Manheim man ’digs’ history
Ever since he was a child, Dan Dennis of Manheim has had a fascination with “old things.”
Raised in Japan where his father served as a missionary, Dennis would visit a dusty antique shop in the little village where he and his family lived. Using whatever spending money he had, he would purchase old coins and books from the shopkeeper as often as he could.
This fascination with things from the past would soon became a full-blown hobby.
“At one point, probably through my father, I met a Japanese archaeologist who used to take me around to Neolithic sites in the area,” he recalled. “Sometimes, with my dad and family, we used to go to farmer fields where there used to be settlements and look for tiny obsidian arrowhead points and broken pottery.”
One day, he and his brother were digging with sticks in a field and unearthed a nearly intact 4,000 year-old decorated clay pot.
“It was quite exciting,” Dennis recalled. “I was probably 10 years old at the time. Years later I found out that it was most likely buried under the hearthstones of a house and most likely contained the remains of a stillborn or infant.”
By the time his family moved back to the United States, his father had purchased a metal detector for him.
“It became a pastime for us, a father/son thing, and we spent many weekends looking though old churchyards and the yards of old houses,” he said.
Years would pass and life would get in the way; but eventually his passion for history would claim much of his time once again.
“I got back into this probably 30-some years later, and after my dad had died,” he said.
He would find many more artifacts, including colonial as well as Civil War period relics.
Majoring in English literature and philosophy, he managed to also take some archaeology classes while in college. In cooperation with the head of the anthropology department at Millersville University, Dennis also created a for-credit class that examined Mayan spatial development.
More adventures soon awaited.
“I went to Central America for a couple of months, visited many Mayan ruined cities and wrote a paper for review,” he said. He also accompanied a friend to Guatemala and Honduras, who went on to become a full-time archaeologist in New Mexico. Through this colleague, Dennis was able to get his feet wet in the practical field — their first assignment was a survey in Midland, Texas.
Their job involved following a predetermined line through an area that was to be developed, digging test pits along the way screening the ground for cultural remains. Shortly afterwards, he was hired to spend several months in the pipeline scars of West Virginia.
“Everyone has their opinions of course about these pipelines, but it has given archaeologists a lot of work in the last decade or so,” he said. “Because of compliance guidelines set by individual state’s historical preservation offices, a survey is almost always required before earth and forest is removed in these constructions. Most of these were STP’s, or shovel test pit surveys done by teams.”
For the past 20 years, Dennis has also operated his own business, creating furniture out of salvaged barn lumber. While this career has provided him with a comfortable living, he’s slowly looking to get back into archaeology full-time.
Last winter, he had the chance to work on a two-month project in southern New Mexico.
“We did a pedestrian survey for the most part,” he explained. “This entailed just walking about 10 miles a day in the desert. Because there is little soil build-up in this part of the country, artifacts that are thousands of years old can still be found just laying on the surface. We found hundreds of artifacts, photographed and GPS marked them and left them on the ground for posterity. Most of the land we were working was Bureau of Land Management property and was for a dust mitigation project along a major highway that would get inundated with sand storms.”
Recently, a special project in Pennsylvania would come his way.

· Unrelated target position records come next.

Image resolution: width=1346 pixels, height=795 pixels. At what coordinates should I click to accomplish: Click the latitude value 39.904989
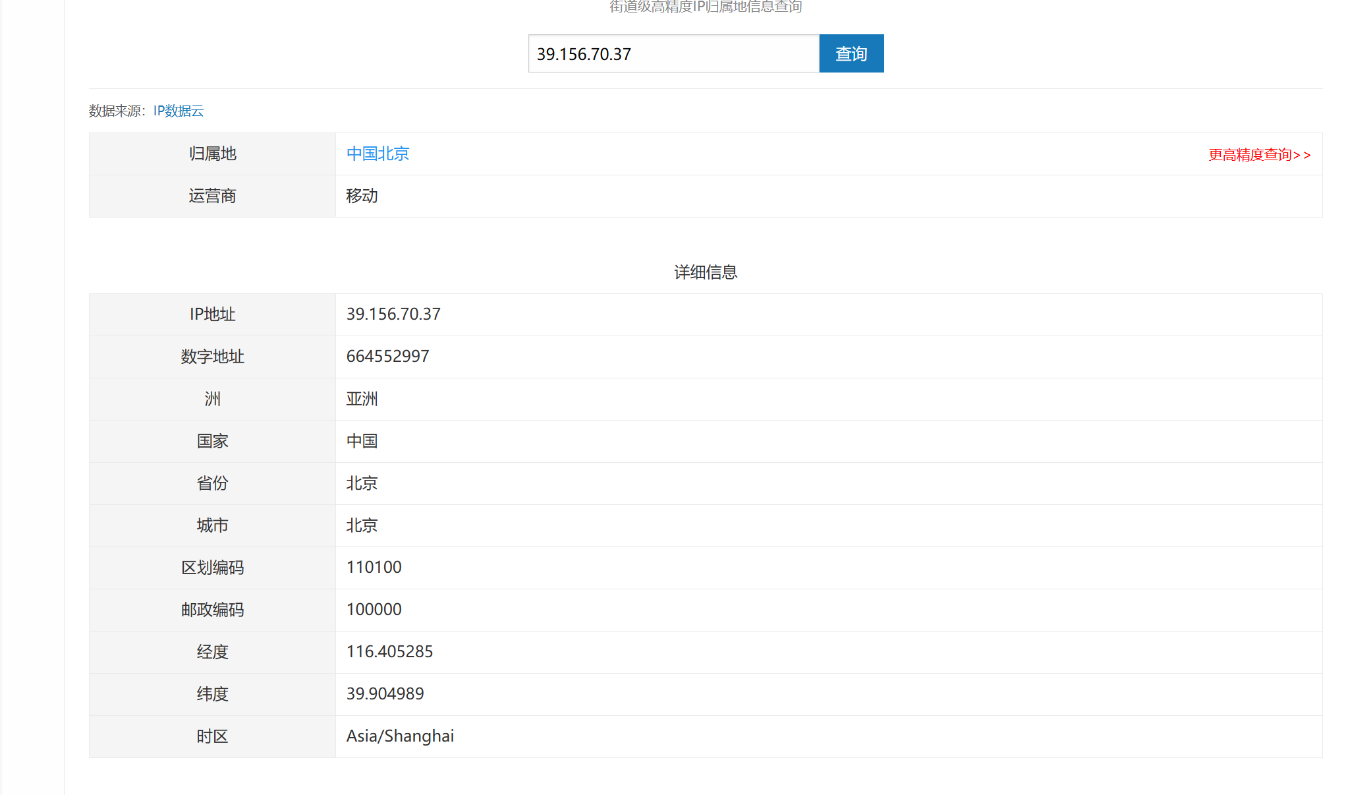click(385, 694)
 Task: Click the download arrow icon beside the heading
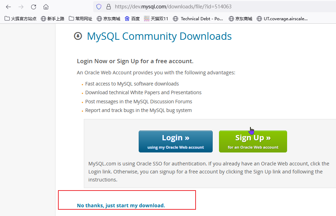pos(78,36)
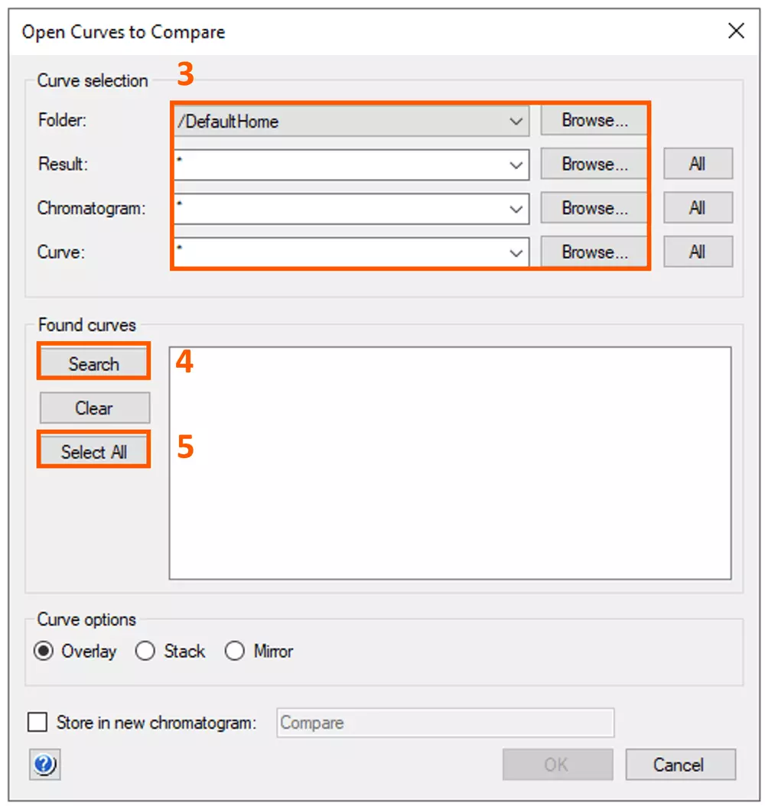Search for matching curves

click(x=94, y=364)
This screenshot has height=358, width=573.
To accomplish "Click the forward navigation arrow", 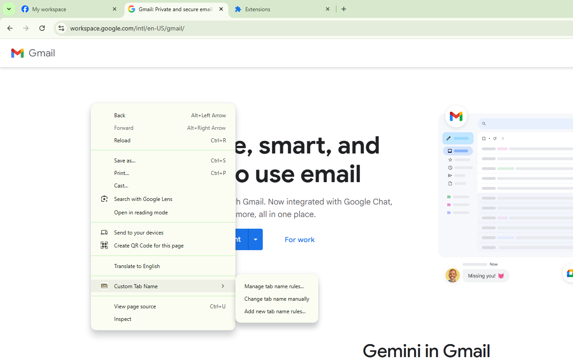I will (26, 28).
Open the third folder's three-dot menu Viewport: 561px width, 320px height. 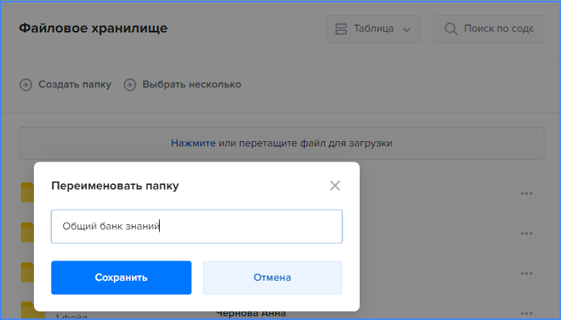526,273
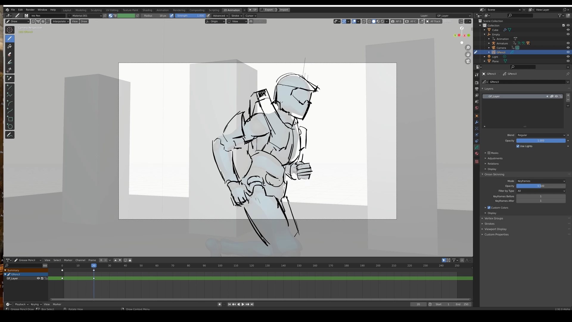Viewport: 572px width, 322px height.
Task: Select the Circle shape tool
Action: pyautogui.click(x=10, y=127)
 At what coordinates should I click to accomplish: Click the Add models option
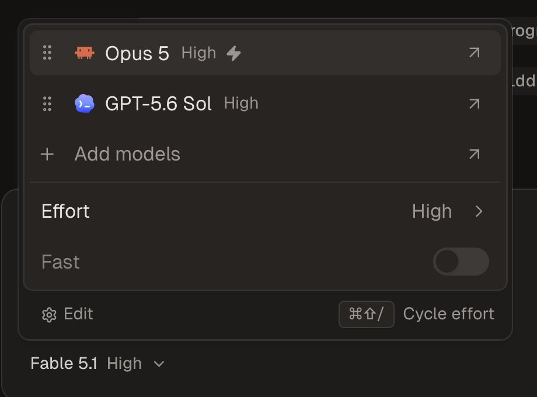[x=266, y=154]
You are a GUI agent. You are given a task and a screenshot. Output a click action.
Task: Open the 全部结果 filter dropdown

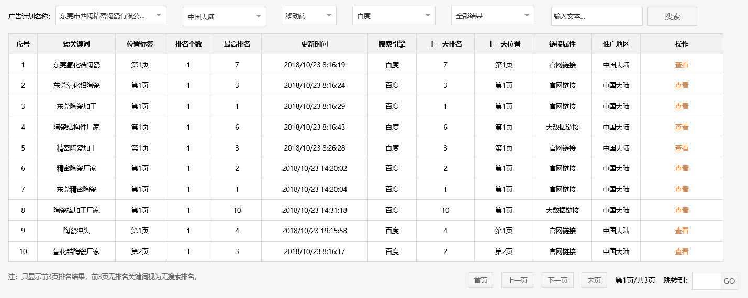coord(493,16)
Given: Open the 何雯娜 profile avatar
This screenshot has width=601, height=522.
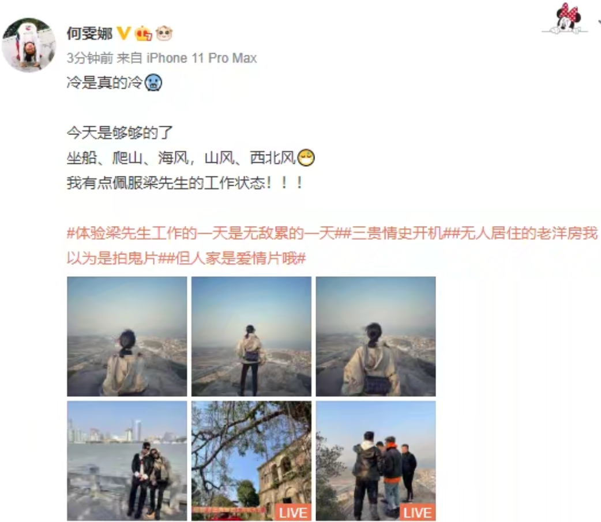Looking at the screenshot, I should coord(29,45).
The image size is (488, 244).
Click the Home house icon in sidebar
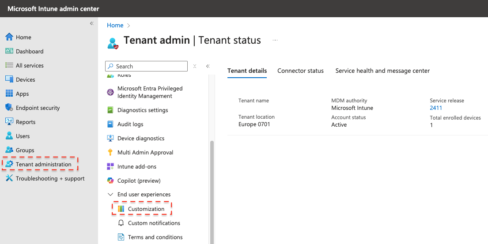tap(9, 37)
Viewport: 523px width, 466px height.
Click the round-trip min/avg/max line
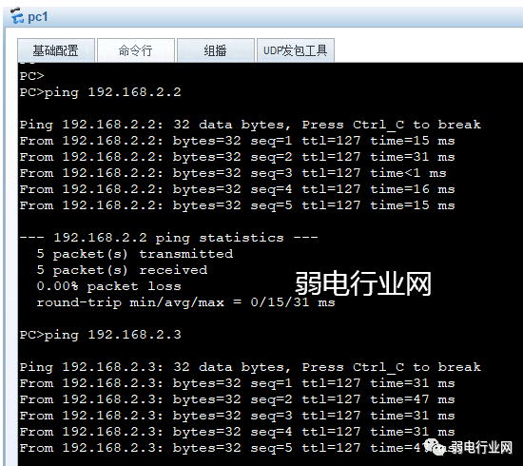[185, 302]
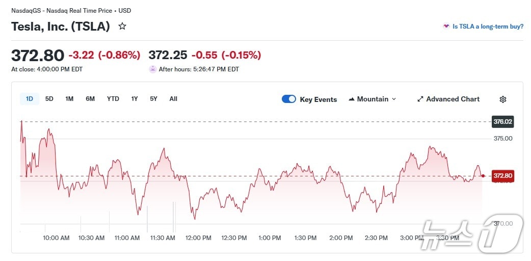Viewport: 531px width, 261px height.
Task: Select the All time range
Action: (x=173, y=99)
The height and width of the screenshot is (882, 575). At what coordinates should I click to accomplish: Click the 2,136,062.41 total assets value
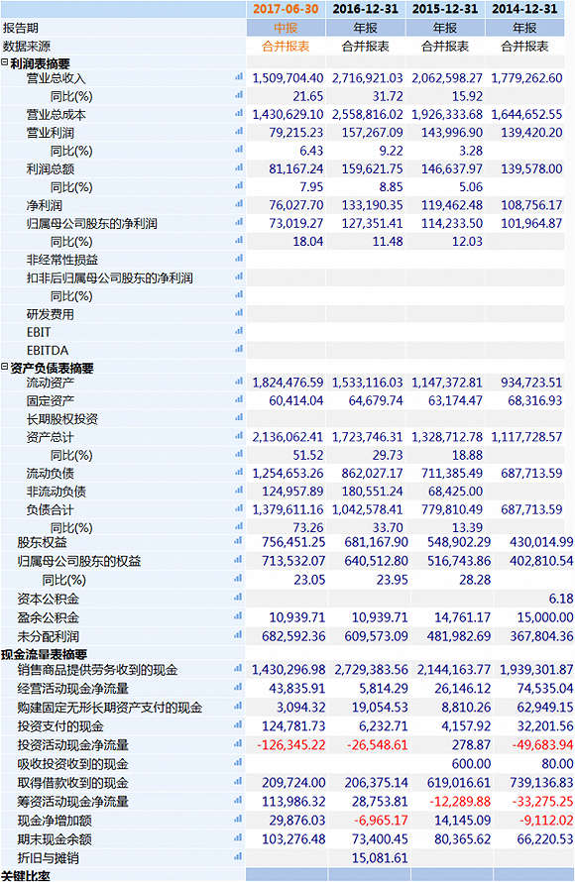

While he cannot reveal many details since the project is still ongoing, he does say that the dig is taking place due to a road expansion close to a 300 year old Quaker Meeting House. During the Revolutionary War, part of the structure was used as a hospital and according to history, at least 30 soldiers were buried in a mass grave somewhere on the property.
So far he and his crew haven’t found any remains — a promising sign that those who were laid to rest nearly 250 years ago will continue to be undisturbed.
It’s all part of a hobby that’s equal parts dirty, dusty, and dangerous; but all in a day’s work for Dan Dennis.